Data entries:
──────

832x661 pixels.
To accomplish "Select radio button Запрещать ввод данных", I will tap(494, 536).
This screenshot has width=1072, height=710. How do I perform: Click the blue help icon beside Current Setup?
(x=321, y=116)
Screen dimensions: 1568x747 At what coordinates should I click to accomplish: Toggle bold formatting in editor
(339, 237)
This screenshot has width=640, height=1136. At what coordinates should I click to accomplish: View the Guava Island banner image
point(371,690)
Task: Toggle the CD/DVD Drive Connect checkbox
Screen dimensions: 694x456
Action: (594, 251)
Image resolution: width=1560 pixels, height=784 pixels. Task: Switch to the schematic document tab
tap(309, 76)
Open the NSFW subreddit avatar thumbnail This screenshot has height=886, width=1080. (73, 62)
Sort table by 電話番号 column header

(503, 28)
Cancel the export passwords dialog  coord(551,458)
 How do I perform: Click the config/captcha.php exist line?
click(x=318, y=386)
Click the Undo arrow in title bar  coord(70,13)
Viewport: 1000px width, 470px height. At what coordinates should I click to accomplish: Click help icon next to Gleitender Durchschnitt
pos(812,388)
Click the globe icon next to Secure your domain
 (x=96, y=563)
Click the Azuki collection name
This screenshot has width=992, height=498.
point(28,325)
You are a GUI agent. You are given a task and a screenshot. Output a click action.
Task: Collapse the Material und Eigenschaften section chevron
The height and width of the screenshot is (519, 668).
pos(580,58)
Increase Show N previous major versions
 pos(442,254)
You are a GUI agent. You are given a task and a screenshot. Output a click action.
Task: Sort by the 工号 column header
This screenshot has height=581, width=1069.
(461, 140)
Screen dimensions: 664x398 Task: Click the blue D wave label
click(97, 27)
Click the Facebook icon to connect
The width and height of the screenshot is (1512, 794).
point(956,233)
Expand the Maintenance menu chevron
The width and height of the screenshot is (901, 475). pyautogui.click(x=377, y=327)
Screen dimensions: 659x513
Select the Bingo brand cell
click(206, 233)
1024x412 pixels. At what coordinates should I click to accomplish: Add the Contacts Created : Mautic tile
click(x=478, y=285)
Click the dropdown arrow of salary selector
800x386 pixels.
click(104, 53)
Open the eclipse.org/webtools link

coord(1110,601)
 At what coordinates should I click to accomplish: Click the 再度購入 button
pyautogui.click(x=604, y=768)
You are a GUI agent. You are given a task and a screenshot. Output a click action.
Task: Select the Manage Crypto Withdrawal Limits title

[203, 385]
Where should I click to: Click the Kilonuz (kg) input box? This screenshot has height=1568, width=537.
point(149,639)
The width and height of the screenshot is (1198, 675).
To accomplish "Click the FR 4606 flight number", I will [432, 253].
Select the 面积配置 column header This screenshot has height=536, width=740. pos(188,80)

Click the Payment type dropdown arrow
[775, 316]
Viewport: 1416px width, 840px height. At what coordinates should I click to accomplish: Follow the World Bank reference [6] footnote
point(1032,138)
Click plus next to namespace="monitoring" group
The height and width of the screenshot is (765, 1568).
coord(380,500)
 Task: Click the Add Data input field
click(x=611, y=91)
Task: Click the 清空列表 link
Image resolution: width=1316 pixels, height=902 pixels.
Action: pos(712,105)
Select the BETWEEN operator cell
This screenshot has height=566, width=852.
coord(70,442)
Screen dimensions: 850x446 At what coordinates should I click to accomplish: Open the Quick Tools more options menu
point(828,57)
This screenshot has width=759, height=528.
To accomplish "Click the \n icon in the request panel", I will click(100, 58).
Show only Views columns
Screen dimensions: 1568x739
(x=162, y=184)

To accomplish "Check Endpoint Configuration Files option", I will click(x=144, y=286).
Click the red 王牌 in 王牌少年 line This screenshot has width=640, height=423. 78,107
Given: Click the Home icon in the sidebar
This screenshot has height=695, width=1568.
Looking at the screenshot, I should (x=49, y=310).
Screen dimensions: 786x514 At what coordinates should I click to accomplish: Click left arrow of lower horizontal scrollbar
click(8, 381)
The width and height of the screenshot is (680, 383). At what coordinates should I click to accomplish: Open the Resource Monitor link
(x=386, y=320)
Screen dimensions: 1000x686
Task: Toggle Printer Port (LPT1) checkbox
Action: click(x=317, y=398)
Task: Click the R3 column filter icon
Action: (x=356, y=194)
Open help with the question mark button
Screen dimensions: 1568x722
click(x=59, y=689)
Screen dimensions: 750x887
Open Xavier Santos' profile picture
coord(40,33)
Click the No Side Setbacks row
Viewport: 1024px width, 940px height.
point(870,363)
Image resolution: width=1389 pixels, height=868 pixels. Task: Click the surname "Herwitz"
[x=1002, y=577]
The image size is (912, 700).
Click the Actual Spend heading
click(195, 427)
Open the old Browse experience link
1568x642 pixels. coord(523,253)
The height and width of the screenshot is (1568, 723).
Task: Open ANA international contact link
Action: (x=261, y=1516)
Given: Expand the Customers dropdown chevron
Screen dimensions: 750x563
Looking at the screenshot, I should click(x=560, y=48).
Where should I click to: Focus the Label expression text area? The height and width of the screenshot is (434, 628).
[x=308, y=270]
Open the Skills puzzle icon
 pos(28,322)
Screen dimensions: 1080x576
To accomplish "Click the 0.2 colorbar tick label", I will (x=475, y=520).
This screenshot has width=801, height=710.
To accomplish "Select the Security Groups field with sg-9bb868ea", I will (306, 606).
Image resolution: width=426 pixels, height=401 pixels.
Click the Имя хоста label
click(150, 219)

──────

**TASK DETAILS:** Reproduce the lines above, beginning at the line with "Open the NSFW" and stopping after the line with "Click the Undo", exactly as they are.

**OUTPUT FOR THIS EXERCISE:**
Open the NSFW subreddit avatar thumbnail This screenshot has height=886, width=1080. (73, 62)
Sort table by 電話番号 column header

(503, 28)
Cancel the export passwords dialog  coord(551,458)
 How do I perform: Click the config/captcha.php exist line?
click(x=318, y=386)
Click the Undo arrow in title bar  coord(70,13)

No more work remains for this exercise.